That is pretty horrible indeed, though i hope and suppose it hit him only one eye so he will not be actually blind, just have a hard time judging distances for a while.
With access to really good medical care your friend may have chances of partial recovery too though. As i understand in resulted in a laceration that damaged the cornea, pupil, possible lens, but not the retina.
The sort of good news about that is that most of it can be treated, whereas retinal damage often is not treatable. A damaged lens can be replaced with an artifical one (fairly common for cataracts), a cornea can be transplanted, and loss of pupil funciton could be fixed to some degree using a contact lens with limited aperture (this makes you lose dark/light adaptability to some degree, but allows sight in most conditions though painful when going into brightly lit areas).
Downside is that all of this is -very- expensive to do.
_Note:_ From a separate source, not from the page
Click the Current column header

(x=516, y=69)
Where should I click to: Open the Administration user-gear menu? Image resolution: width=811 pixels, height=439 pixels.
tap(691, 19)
In many european countries that cost would be mostly covered by (mandatory) healthcare insurance and such, but i'm aware that this may not be the case in the US, and that the cost to save vision to the damaged eye may not be coverable, despite being technically possible.
But even then, living with only one functional eye is not -that- hard. My father lost vision in one eye due to physical trauma a few years ago. He can still do virtually anything he could before, though had a fall/stumble or two shortly after due to lack of depth perception.
If you are blind in one eye it's definitly time to stop messing around with lasers though, regardless of safety precautions available i'd never build or use one again if i only had one eye remaining.